__Materials provided__.
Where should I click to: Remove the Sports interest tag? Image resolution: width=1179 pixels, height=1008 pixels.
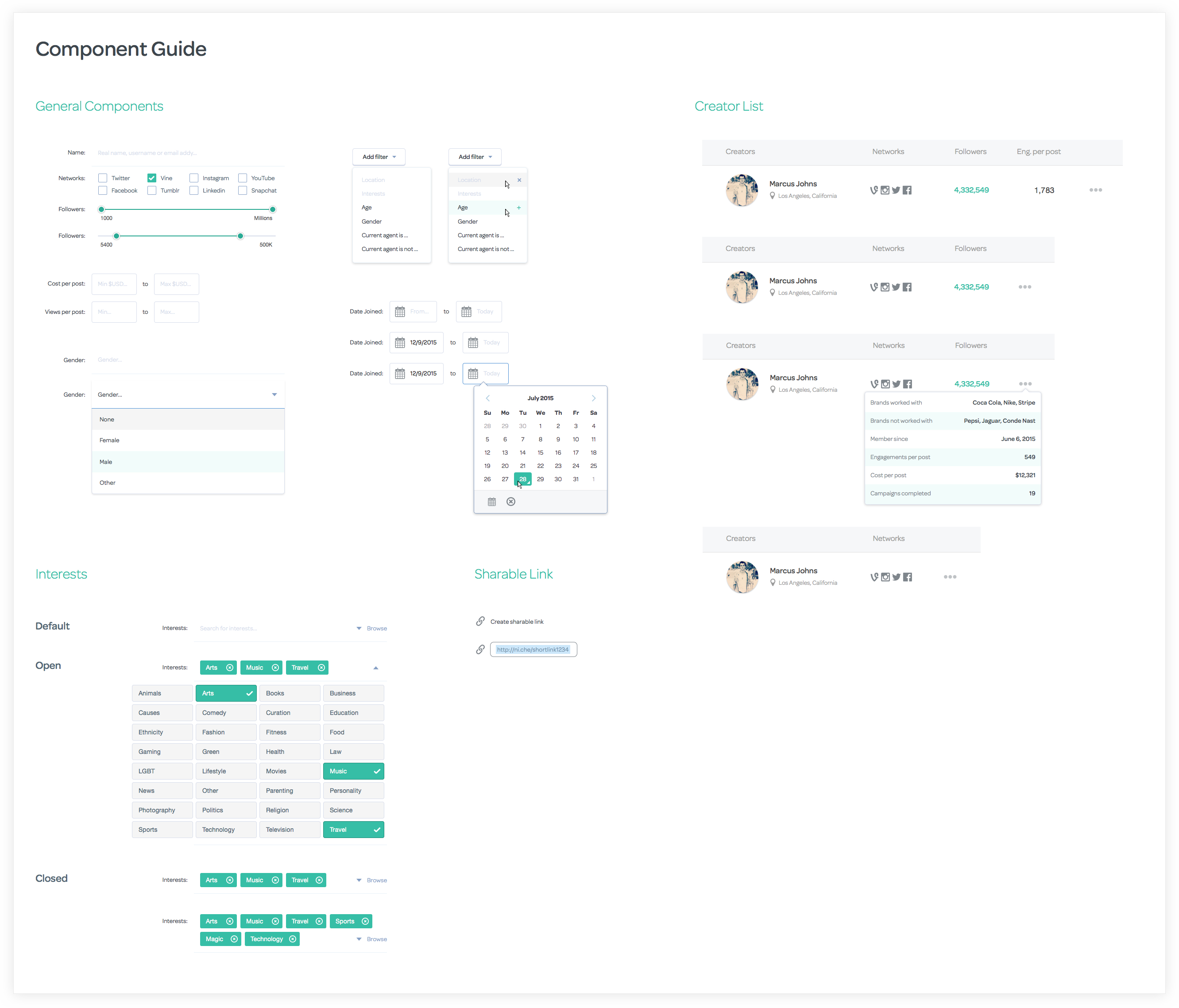point(365,922)

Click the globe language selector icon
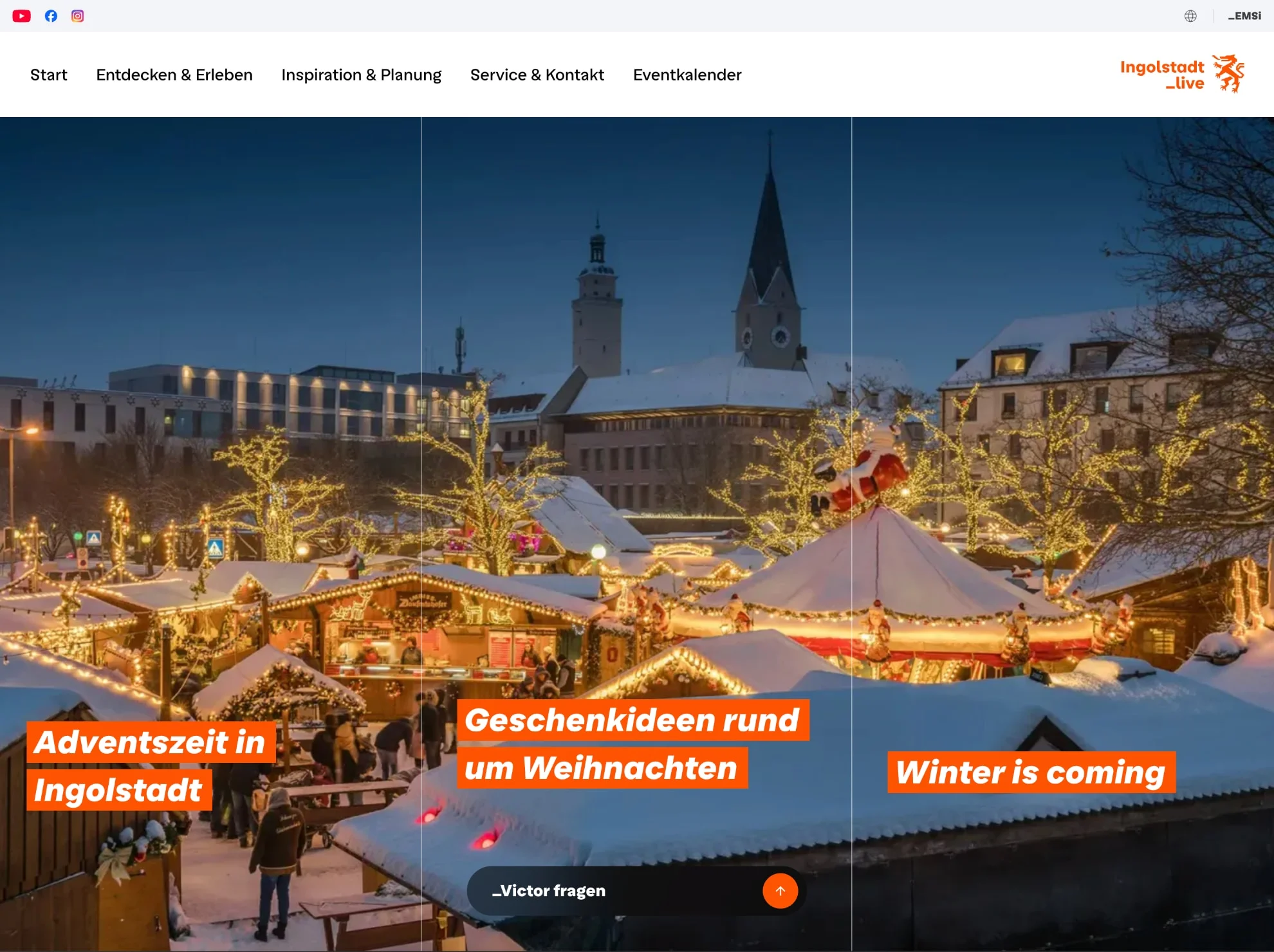(1191, 15)
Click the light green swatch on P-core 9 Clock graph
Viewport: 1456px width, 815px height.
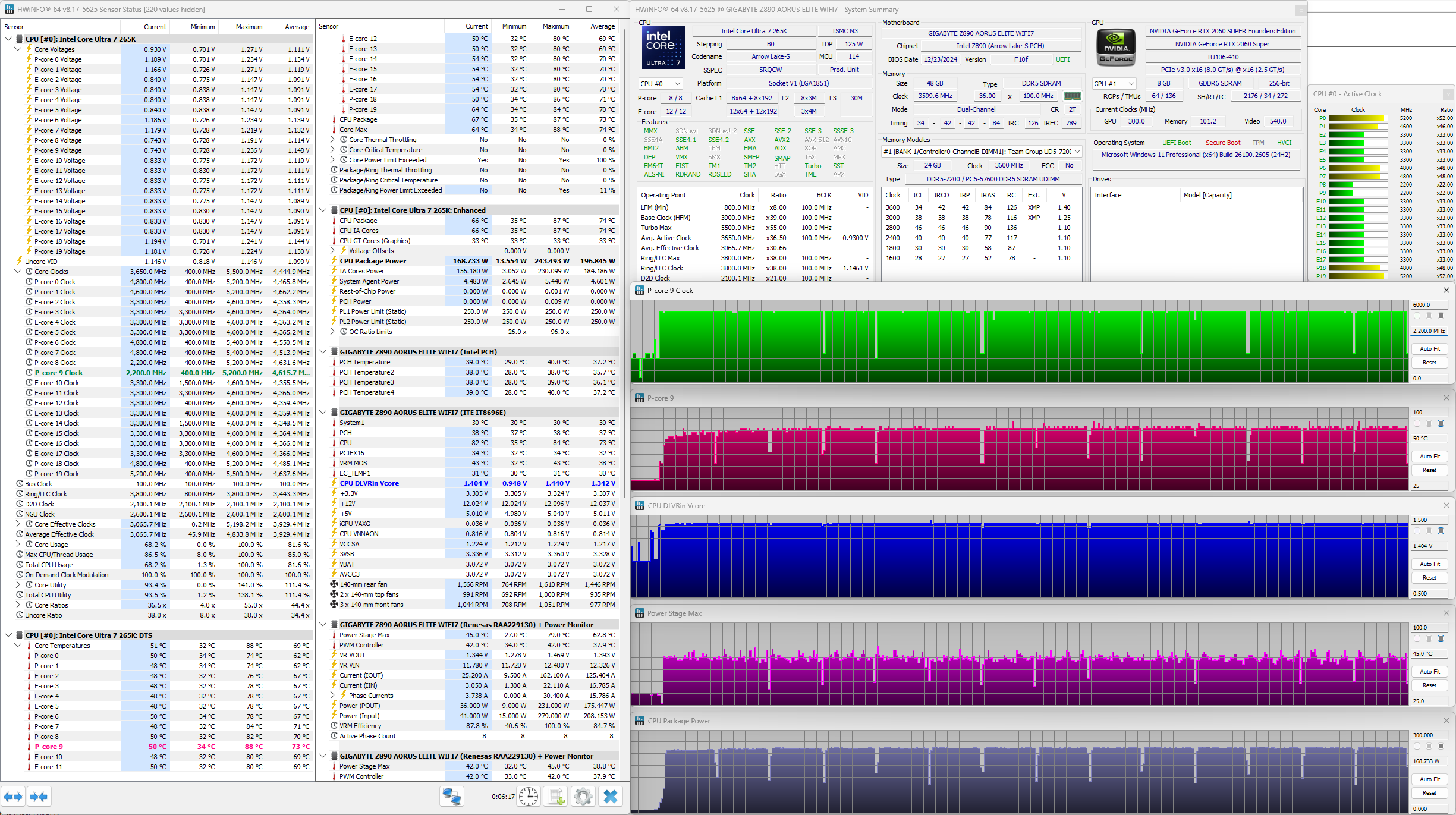1417,316
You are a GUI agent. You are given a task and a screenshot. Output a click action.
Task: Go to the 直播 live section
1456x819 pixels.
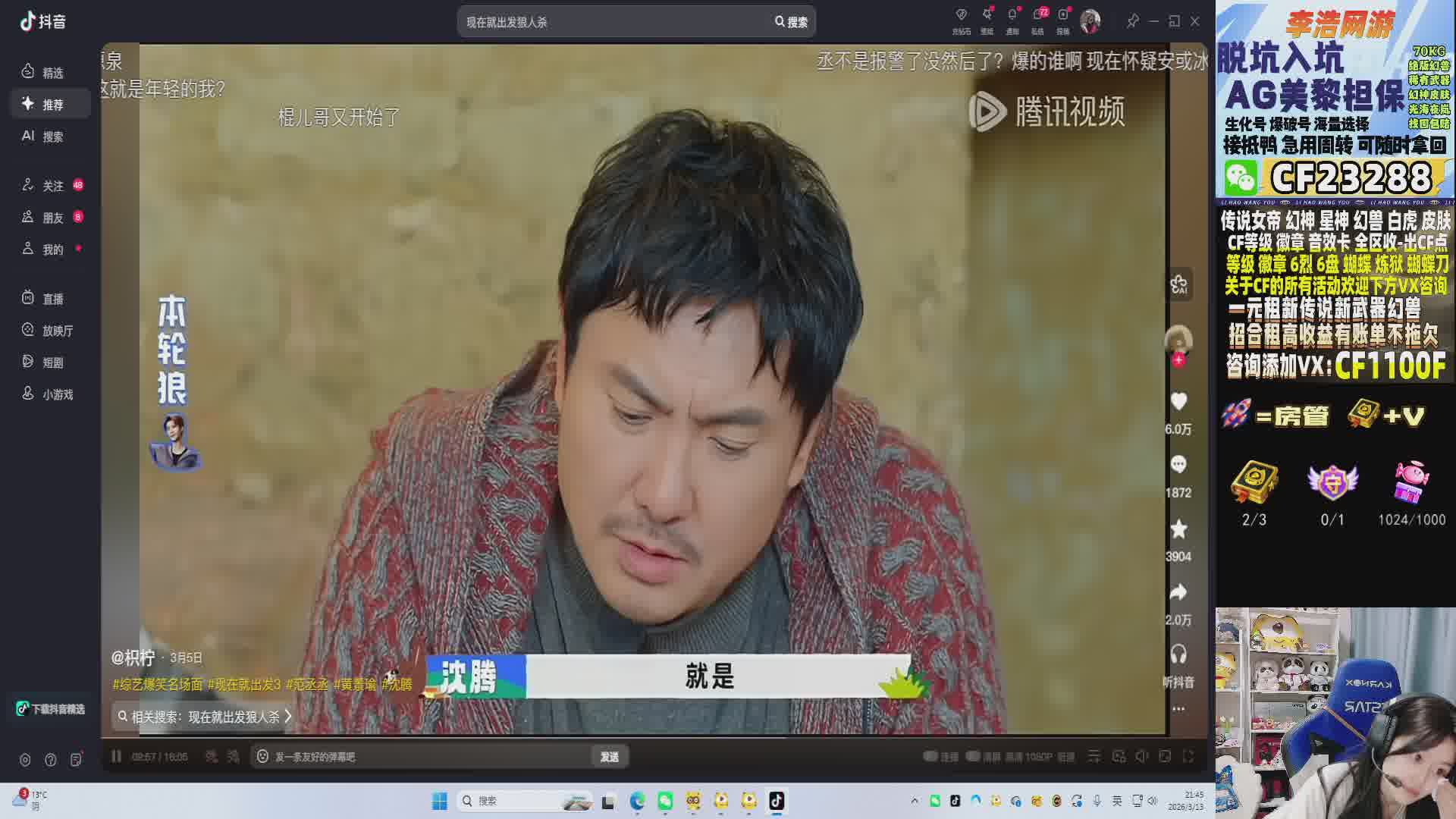tap(52, 299)
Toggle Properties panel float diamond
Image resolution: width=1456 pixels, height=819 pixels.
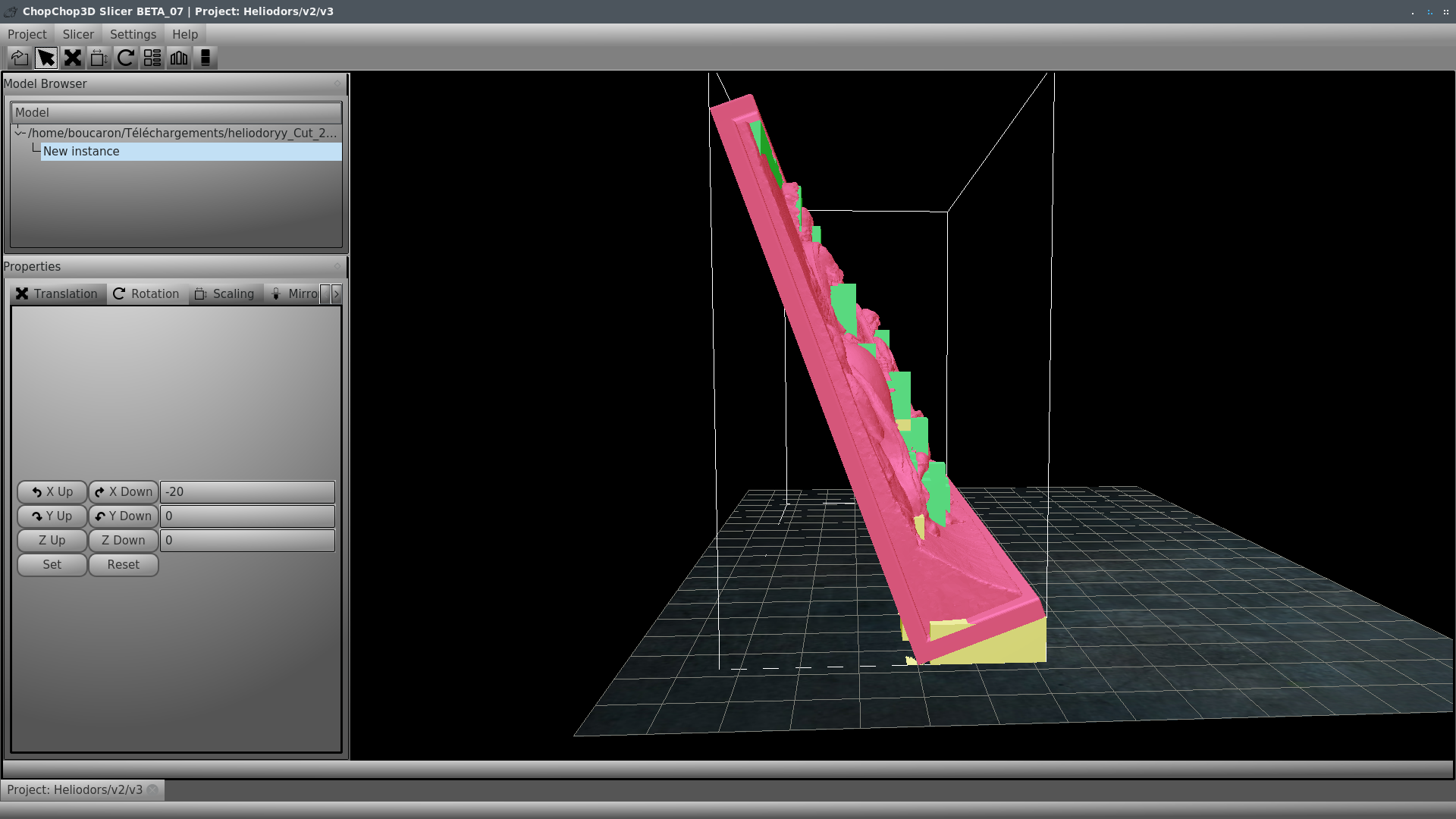click(x=337, y=266)
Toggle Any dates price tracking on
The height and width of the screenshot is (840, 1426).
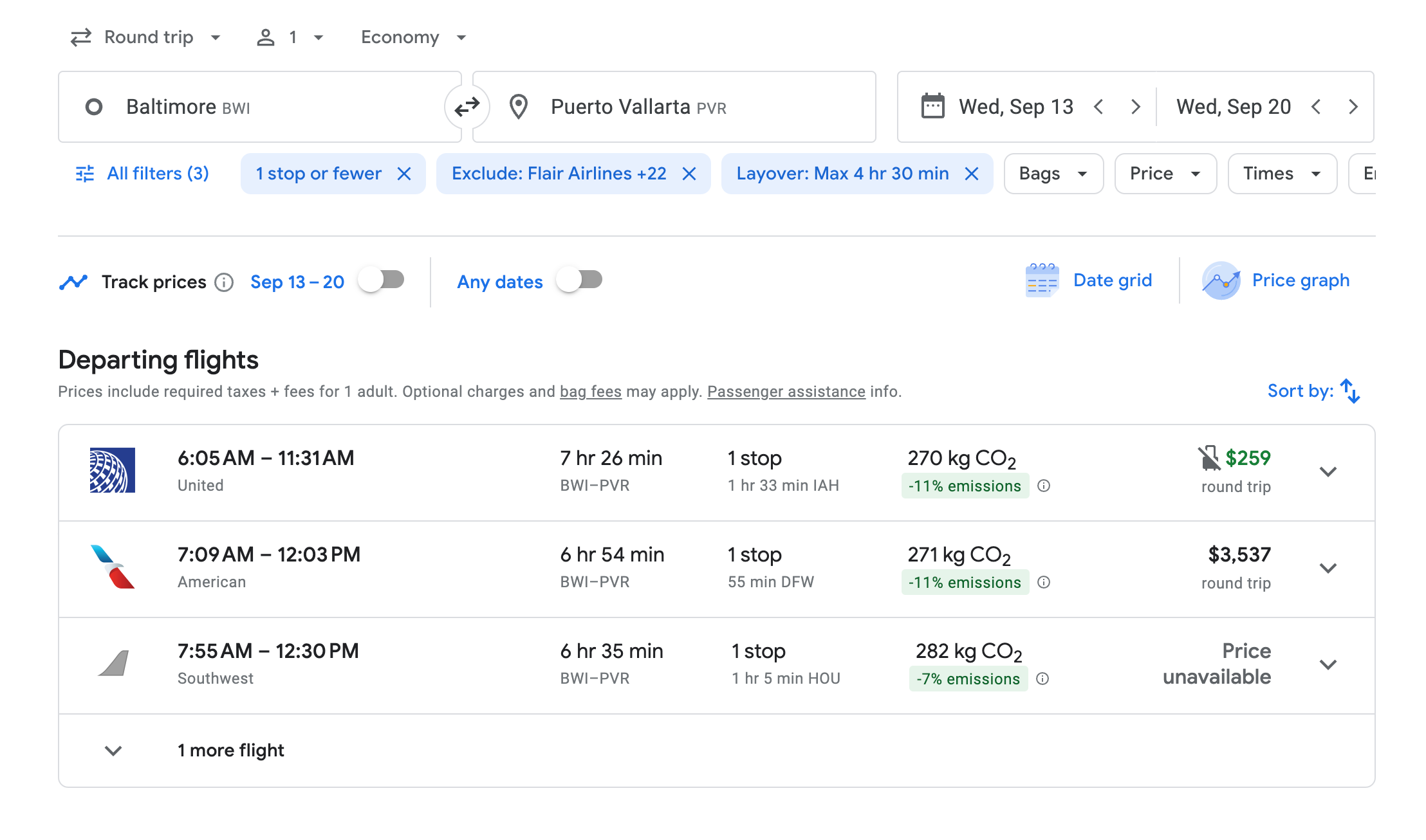pos(580,280)
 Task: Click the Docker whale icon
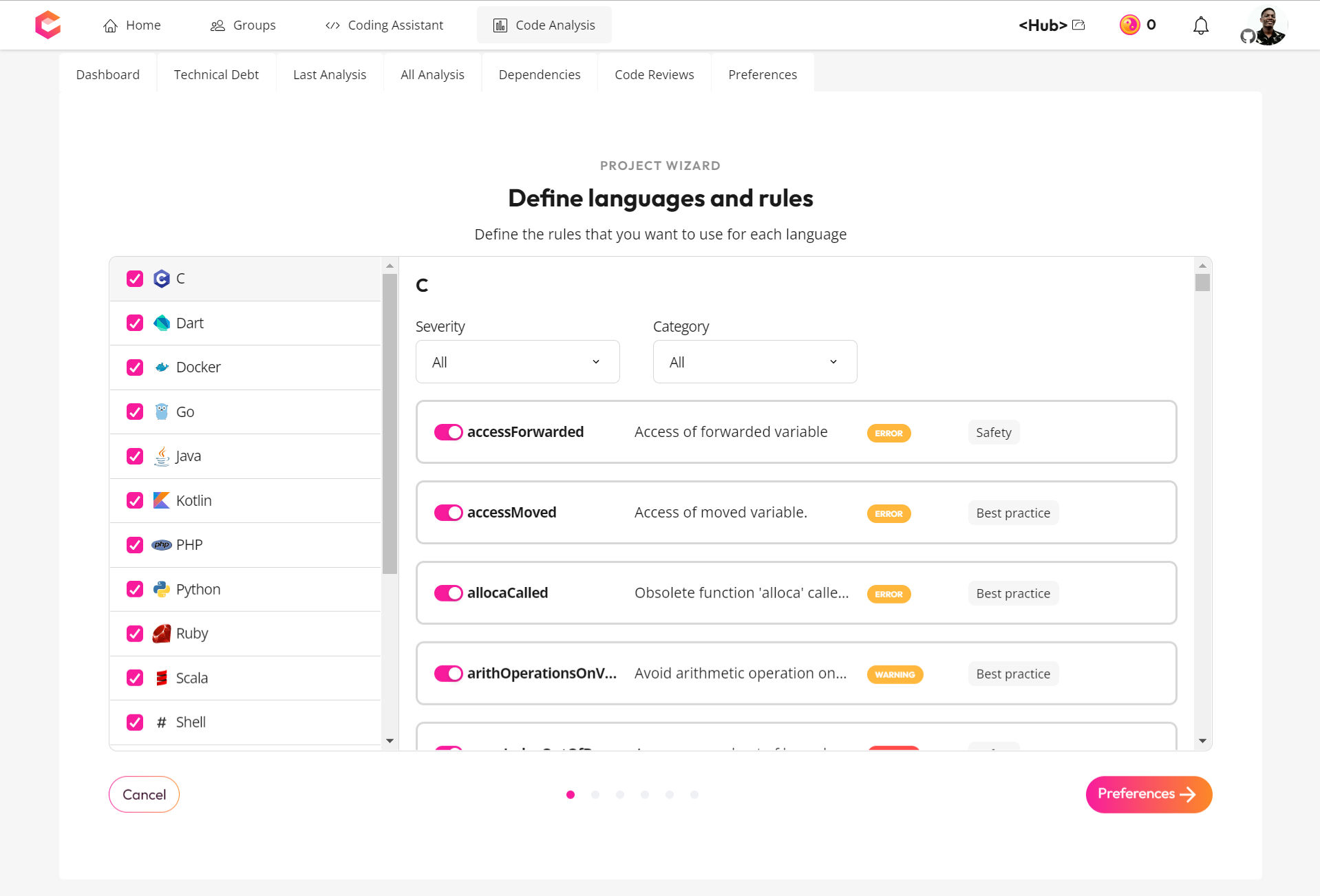(161, 367)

__Work to complete__. Please print out the entries above exactly. The pictures stay out.

__Output below__.
Where should I click to: Remove the Sports interest tag? Image resolution: width=1179 pixels, height=1008 pixels.
point(365,922)

Click the globe language selector icon
(1191, 15)
Click the light green swatch on P-core 9 Clock graph
Viewport: 1456px width, 815px height.
1417,316
You are a GUI agent. You are given a task and a screenshot. Output a click action.
Task: Go to the 直播 live section
1456x819 pixels.
tap(52, 299)
Toggle Properties panel float diamond
Image resolution: width=1456 pixels, height=819 pixels.
click(x=337, y=266)
Toggle Any dates price tracking on
The height and width of the screenshot is (840, 1426).
pos(580,280)
 Task: Click the Docker whale icon
(161, 367)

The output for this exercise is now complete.